> **WORK TO COMPLETE**
So that nothing is lost, transcribe each line of the records exactly.

> **Records from a collection**
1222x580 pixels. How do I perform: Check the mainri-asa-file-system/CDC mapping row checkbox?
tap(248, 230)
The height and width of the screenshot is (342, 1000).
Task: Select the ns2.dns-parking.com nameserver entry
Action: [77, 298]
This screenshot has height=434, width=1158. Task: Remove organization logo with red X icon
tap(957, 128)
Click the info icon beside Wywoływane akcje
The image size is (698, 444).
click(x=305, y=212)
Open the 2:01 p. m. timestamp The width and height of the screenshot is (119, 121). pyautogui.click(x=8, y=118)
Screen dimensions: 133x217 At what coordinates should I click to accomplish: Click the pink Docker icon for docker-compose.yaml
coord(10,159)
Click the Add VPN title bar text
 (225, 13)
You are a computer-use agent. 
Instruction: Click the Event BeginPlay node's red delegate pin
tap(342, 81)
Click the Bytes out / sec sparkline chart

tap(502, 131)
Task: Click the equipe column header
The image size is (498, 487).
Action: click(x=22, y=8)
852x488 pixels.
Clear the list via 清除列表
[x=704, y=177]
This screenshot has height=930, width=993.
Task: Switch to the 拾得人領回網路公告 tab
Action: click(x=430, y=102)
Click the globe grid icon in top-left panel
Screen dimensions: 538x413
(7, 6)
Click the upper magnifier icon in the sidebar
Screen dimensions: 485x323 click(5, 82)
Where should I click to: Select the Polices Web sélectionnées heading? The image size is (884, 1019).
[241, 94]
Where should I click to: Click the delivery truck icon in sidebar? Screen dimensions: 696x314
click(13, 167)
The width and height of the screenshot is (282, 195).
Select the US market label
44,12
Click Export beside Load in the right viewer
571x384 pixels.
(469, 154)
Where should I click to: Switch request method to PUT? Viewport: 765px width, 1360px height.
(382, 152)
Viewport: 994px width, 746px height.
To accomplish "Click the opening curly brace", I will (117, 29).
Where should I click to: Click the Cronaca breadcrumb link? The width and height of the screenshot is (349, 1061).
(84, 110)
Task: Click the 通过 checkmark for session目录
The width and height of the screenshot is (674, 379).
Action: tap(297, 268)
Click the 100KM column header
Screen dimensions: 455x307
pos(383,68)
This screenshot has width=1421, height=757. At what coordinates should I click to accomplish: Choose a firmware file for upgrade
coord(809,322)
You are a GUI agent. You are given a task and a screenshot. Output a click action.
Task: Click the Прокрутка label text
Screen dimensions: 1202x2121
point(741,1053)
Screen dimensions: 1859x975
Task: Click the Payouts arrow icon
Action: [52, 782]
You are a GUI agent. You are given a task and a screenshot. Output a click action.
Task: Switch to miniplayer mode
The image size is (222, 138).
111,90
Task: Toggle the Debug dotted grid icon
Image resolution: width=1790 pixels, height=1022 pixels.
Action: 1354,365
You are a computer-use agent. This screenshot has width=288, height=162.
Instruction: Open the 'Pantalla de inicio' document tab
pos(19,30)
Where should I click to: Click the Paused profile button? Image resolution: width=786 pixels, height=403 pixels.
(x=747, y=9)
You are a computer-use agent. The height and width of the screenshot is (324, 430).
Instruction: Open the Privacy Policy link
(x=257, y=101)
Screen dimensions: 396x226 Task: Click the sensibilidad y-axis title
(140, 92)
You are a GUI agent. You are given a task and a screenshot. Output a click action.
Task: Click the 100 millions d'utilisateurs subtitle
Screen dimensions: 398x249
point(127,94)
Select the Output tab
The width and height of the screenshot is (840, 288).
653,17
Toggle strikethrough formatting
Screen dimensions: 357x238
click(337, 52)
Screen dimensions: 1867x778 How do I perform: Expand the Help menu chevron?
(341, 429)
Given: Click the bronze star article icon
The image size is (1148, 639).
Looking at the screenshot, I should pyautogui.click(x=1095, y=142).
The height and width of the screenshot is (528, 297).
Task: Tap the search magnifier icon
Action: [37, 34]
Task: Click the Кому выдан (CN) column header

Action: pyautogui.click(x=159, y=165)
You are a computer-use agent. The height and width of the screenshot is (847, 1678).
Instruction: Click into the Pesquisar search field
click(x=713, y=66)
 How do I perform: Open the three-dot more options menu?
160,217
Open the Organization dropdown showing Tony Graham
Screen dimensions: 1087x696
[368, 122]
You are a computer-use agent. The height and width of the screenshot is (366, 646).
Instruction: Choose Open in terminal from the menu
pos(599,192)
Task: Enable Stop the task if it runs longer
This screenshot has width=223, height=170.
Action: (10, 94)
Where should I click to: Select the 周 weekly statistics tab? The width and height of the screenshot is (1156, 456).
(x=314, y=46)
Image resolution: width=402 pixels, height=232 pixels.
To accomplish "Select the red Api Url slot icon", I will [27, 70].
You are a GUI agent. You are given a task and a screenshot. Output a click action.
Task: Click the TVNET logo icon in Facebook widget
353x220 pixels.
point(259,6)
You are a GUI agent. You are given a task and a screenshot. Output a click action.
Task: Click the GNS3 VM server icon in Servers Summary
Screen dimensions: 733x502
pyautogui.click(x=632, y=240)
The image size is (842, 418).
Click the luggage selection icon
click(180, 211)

> **EXPECTED OUTPUT**
1222x580 pixels. How do I perform: Check the mainri-asa-file-system/CDC mapping row checkbox?
tap(248, 230)
The height and width of the screenshot is (342, 1000).
Task: Select the ns2.dns-parking.com nameserver entry
Action: [77, 298]
This screenshot has height=434, width=1158. Task: Remove organization logo with red X icon
tap(957, 128)
Click the info icon beside Wywoływane akcje
The image size is (698, 444).
click(x=305, y=212)
Open the 2:01 p. m. timestamp The width and height of the screenshot is (119, 121). pyautogui.click(x=8, y=118)
Screen dimensions: 133x217 At what coordinates should I click to accomplish: Click the pink Docker icon for docker-compose.yaml
coord(10,159)
Click the Add VPN title bar text
 (225, 13)
You are a computer-use agent. 
Instruction: Click the Event BeginPlay node's red delegate pin
tap(342, 81)
Click the Bytes out / sec sparkline chart

tap(502, 131)
Task: Click the equipe column header
The image size is (498, 487).
Action: click(x=22, y=8)
852x488 pixels.
Clear the list via 清除列表
[x=704, y=177]
This screenshot has height=930, width=993.
Task: Switch to the 拾得人領回網路公告 tab
Action: click(x=430, y=102)
Click the globe grid icon in top-left panel
Screen dimensions: 538x413
(7, 6)
Click the upper magnifier icon in the sidebar
Screen dimensions: 485x323 click(5, 82)
Where should I click to: Select the Polices Web sélectionnées heading? The image size is (884, 1019).
[241, 94]
Where should I click to: Click the delivery truck icon in sidebar? Screen dimensions: 696x314
click(13, 167)
The width and height of the screenshot is (282, 195).
Select the US market label
44,12
Click Export beside Load in the right viewer
571x384 pixels.
(469, 154)
Where should I click to: Switch request method to PUT? Viewport: 765px width, 1360px height.
(382, 152)
Viewport: 994px width, 746px height.
To accomplish "Click the opening curly brace", I will (117, 29).
Where should I click to: Click the Cronaca breadcrumb link? The width and height of the screenshot is (349, 1061).
(84, 110)
Task: Click the 通过 checkmark for session目录
The width and height of the screenshot is (674, 379).
Action: tap(297, 268)
Click the 100KM column header
Screen dimensions: 455x307
pos(383,68)
This screenshot has width=1421, height=757. At what coordinates should I click to accomplish: Choose a firmware file for upgrade
coord(809,322)
You are a GUI agent. You are given a task and a screenshot. Output a click action.
Task: Click the Прокрутка label text
Screen dimensions: 1202x2121
point(741,1053)
Screen dimensions: 1859x975
Task: Click the Payouts arrow icon
Action: [52, 782]
You are a GUI agent. You are given a task and a screenshot. Output a click action.
Task: Switch to miniplayer mode
The image size is (222, 138).
111,90
Task: Toggle the Debug dotted grid icon
Image resolution: width=1790 pixels, height=1022 pixels.
Action: 1354,365
You are a computer-use agent. This screenshot has width=288, height=162.
Instruction: Open the 'Pantalla de inicio' document tab
pos(19,30)
Where should I click to: Click the Paused profile button? Image resolution: width=786 pixels, height=403 pixels.
(x=747, y=9)
You are a computer-use agent. The height and width of the screenshot is (324, 430).
Instruction: Open the Privacy Policy link
(x=257, y=101)
Screen dimensions: 396x226 Task: Click the sensibilidad y-axis title
(140, 92)
You are a GUI agent. You are given a task and a screenshot. Output a click action.
Task: Click the 100 millions d'utilisateurs subtitle
Screen dimensions: 398x249
point(127,94)
Select the Output tab
The width and height of the screenshot is (840, 288).
653,17
Toggle strikethrough formatting
Screen dimensions: 357x238
click(337, 52)
Screen dimensions: 1867x778 How do I perform: Expand the Help menu chevron?
(341, 429)
Given: Click the bronze star article icon
The image size is (1148, 639).
Looking at the screenshot, I should pyautogui.click(x=1095, y=142).
The height and width of the screenshot is (528, 297).
Task: Tap the search magnifier icon
Action: [37, 34]
Task: Click the Кому выдан (CN) column header

Action: pyautogui.click(x=159, y=165)
You are a computer-use agent. The height and width of the screenshot is (847, 1678).
Instruction: Click into the Pesquisar search field
click(x=713, y=66)
 How do I perform: Open the three-dot more options menu?
160,217
Open the Organization dropdown showing Tony Graham
Screen dimensions: 1087x696
[368, 122]
You are a computer-use agent. The height and width of the screenshot is (366, 646).
Instruction: Choose Open in terminal from the menu
pos(599,192)
Task: Enable Stop the task if it runs longer
This screenshot has width=223, height=170.
Action: (10, 94)
Where should I click to: Select the 周 weekly statistics tab? The width and height of the screenshot is (1156, 456).
(x=314, y=46)
Image resolution: width=402 pixels, height=232 pixels.
To accomplish "Select the red Api Url slot icon", I will [27, 70].
You are a GUI agent. You are given a task and a screenshot. Output a click action.
Task: Click the TVNET logo icon in Facebook widget
353x220 pixels.
point(259,6)
You are a GUI agent. You are given a task and a screenshot. Output a click action.
Task: Click the GNS3 VM server icon in Servers Summary
Screen dimensions: 733x502
pyautogui.click(x=632, y=240)
The image size is (842, 418).
Click the luggage selection icon
click(180, 211)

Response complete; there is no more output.